Idk if that is life experience on my part and lack of it on others? A lot of people tend to think everything is the end of the world or deserves/provokes heated responses.
edit: Sorry--I sort of went on a tangent there, because I've been thinking about this lately.

tldr: I think it's about intention--like if you are intending to hurt someone vs. not.

 

The hard part for me, that I'm learning lately, is sometimes it's not easy to tell if someone's getting hurt or unhappy by a joke.

Because if I'm not approaching it from their perspective/knowledge base, then I probably haven't got any idea.

I think these can take the form of:

Inside jokes at the expense of someone. Like say...some catty or unkind remark about someone that onlookers might not know was about them, but the person who is the subject does know (or they do not).

Jokes that trigger--like if someone has had a negative experience or faced a threat, and I didn't realize they were getting thoughts brought up from a joke.

Or

Jokes that are deceptive--like they are actually mean spirited (similar to the first--inside jokes) but I guess they are about larger groups of people...like I used to not be able to recognize antisemitism at all, since there are a lot of dog whistles that if you're not an antisemite, you don't see...or possibly, if you're not someone who's been the victim of antisemitism, you don't see.

BUT all those really have to do with intention and circumstance, and I do think they get over-thought sometimes now. Like comedians jobs have always been hard because there's such a fine line between taboo topics that need some release (sometimes it CAN be race, gender, abuse etc.) and not like re-offending.

So I greatly admire comedians who are brave enough to try to walk that line.

I am pretty empathetic and so I feel terrible if I was to accidentally hurt someone without meaning, but I think it's also important to just look at someones intentions.

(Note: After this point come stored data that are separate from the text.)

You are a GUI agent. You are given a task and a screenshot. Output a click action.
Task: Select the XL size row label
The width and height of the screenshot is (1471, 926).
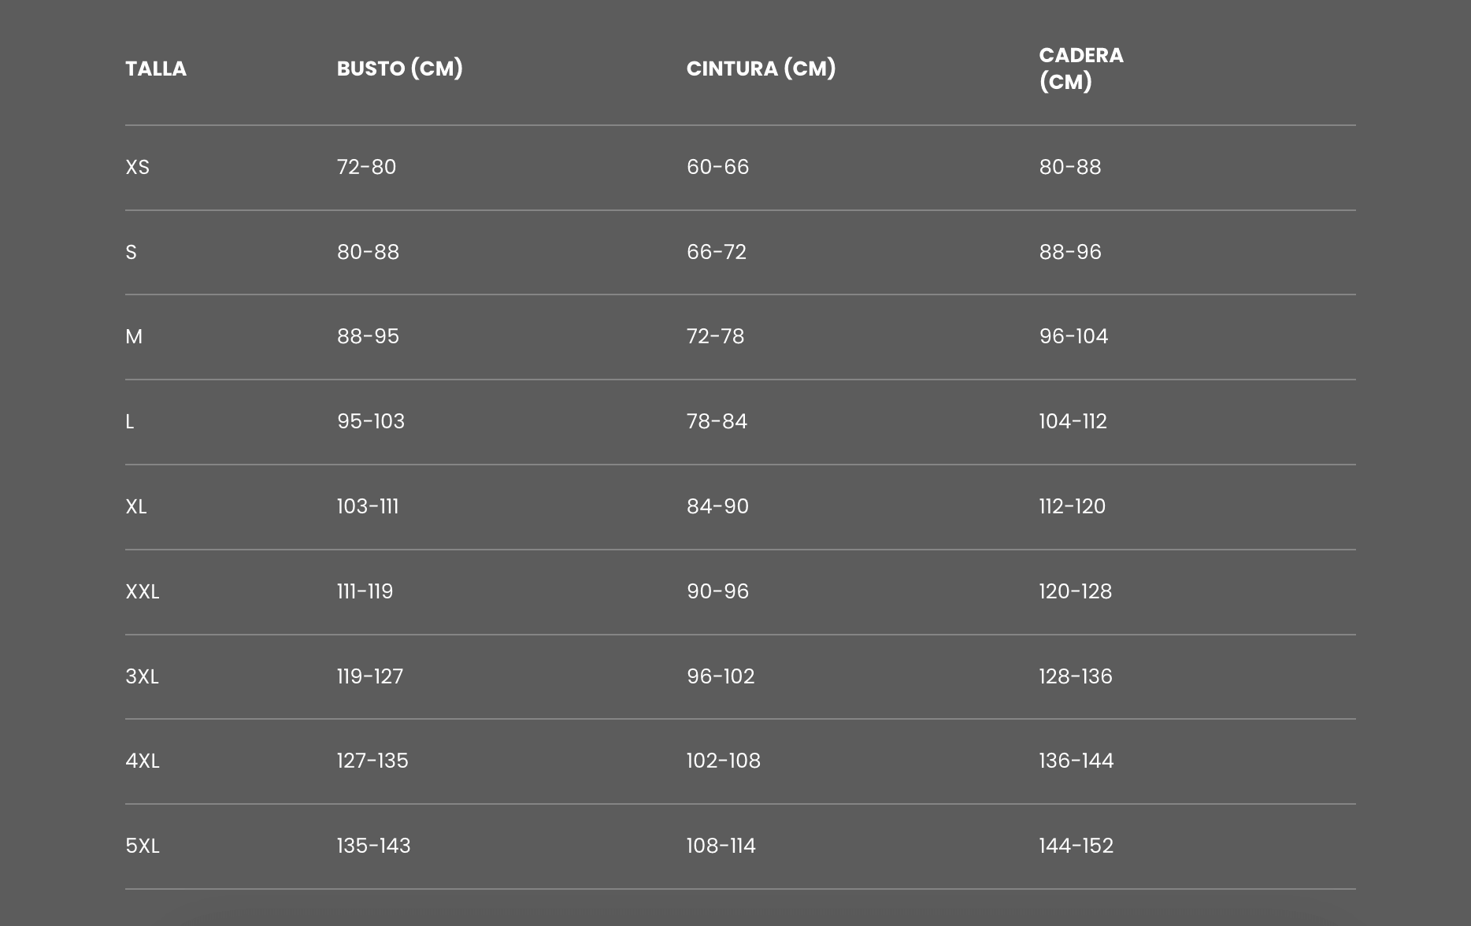pyautogui.click(x=136, y=506)
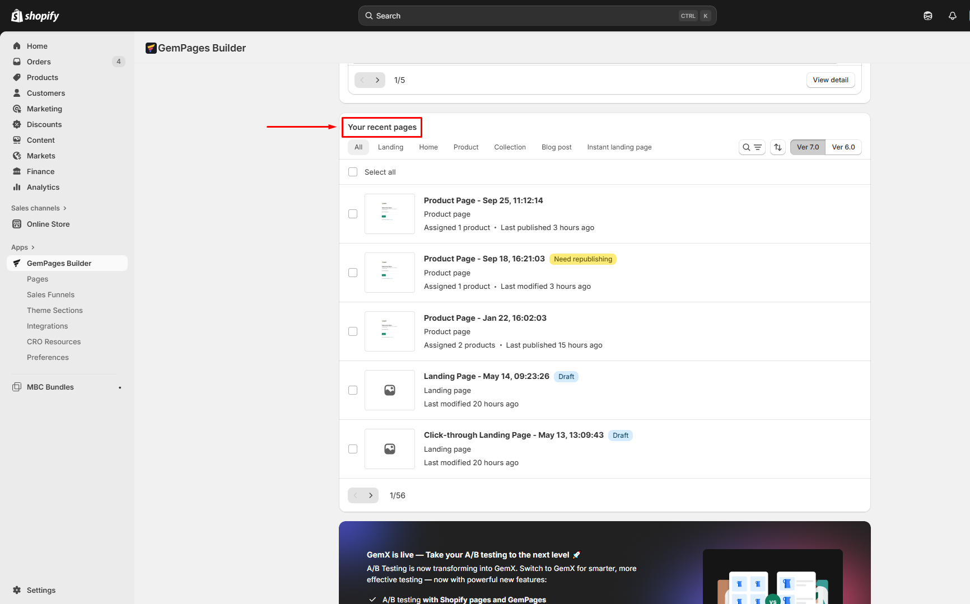Go to next page of recent pages list

(371, 495)

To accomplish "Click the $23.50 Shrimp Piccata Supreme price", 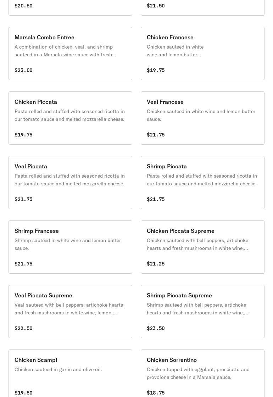I will tap(156, 328).
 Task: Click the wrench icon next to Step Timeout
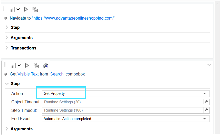[207, 110]
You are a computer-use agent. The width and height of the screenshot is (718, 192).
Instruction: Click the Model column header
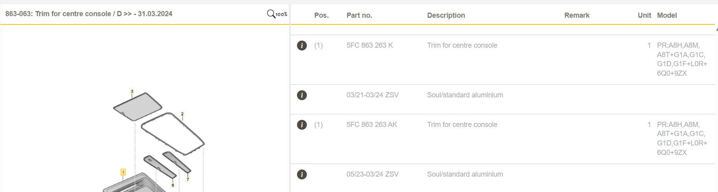667,15
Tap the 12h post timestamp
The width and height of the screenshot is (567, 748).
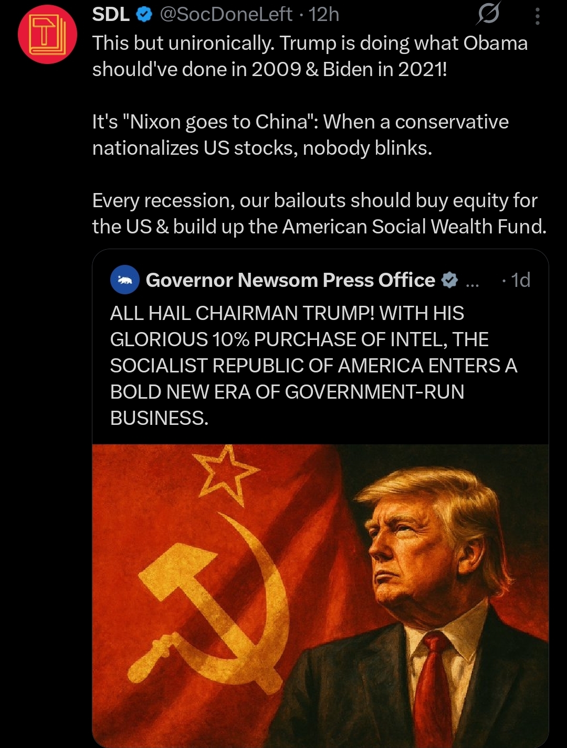point(324,15)
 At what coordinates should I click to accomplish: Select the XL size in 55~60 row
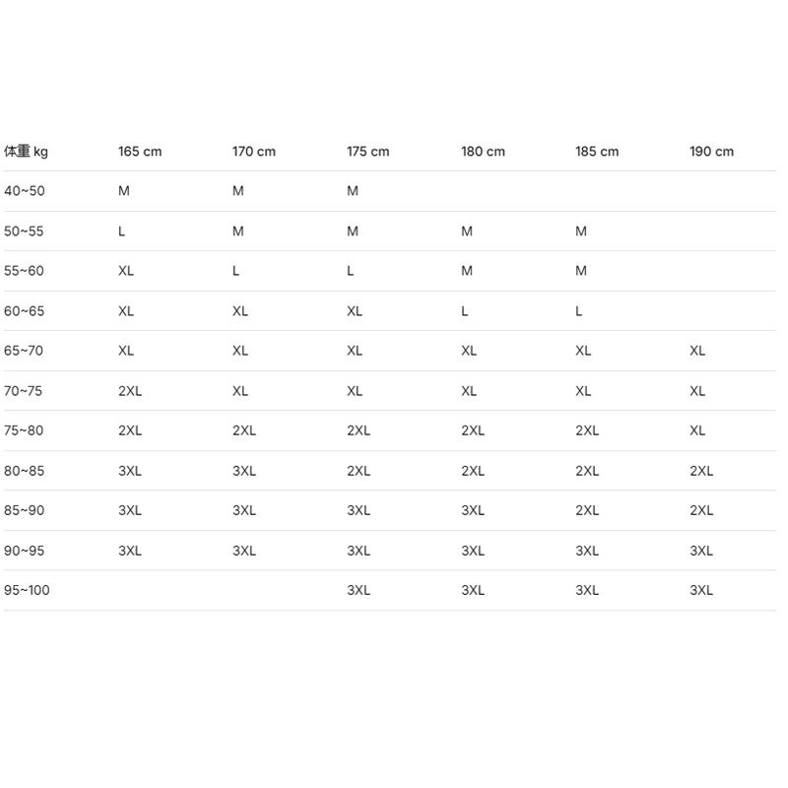point(126,271)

I'm going to be far less offended or hurt by someone making a joke about at topic I felt sensitive about, than someone like actually trying to attack me with a joke. You know?

And I really do think we need to consider intentions, but that's hard because you don't always know someone's intentions...only they do.

But I am trying to be more sensitive--at the same time I also sometimes just need to lighten up and be free...I think it's super freeing to be around someone who really knows you well, knows you enough to know your intentions, so even if you do make a colorful joke, they will know you're not trying to be malicious. It makes it so much more comfortable.

So idk--I really do dislike hurting people or seeing people hurt, and I like humor because imo it has the capacity to heal, to let off steam, to allow us to stop being so serious.

Even venting has to happen sometimes too--but ideally, minimizing unwanted harm from it is probably best too...which is why a lot of people vent in private.

I feel like people try to catch other people saying inappropriate things, which is problematic for comedians because they almost always have to say something inappropriate, because it's part of humor.


It's a tricky art for sure though--maybe one take away is I can appreciate comedians more, and the amount of skill and balance that's got to go into telling inappropriate things in public without getting one's self in trouble or offending people. LOL

I mean, there are people who do intend to offend or harm.

And there are also people who frequently see offense where it's not intended.

And then there is most people who I don't think really want much to do with offence or being offended. They just want to be silly for stress release and to help people relax in a world full of serious things that are hard to relax around.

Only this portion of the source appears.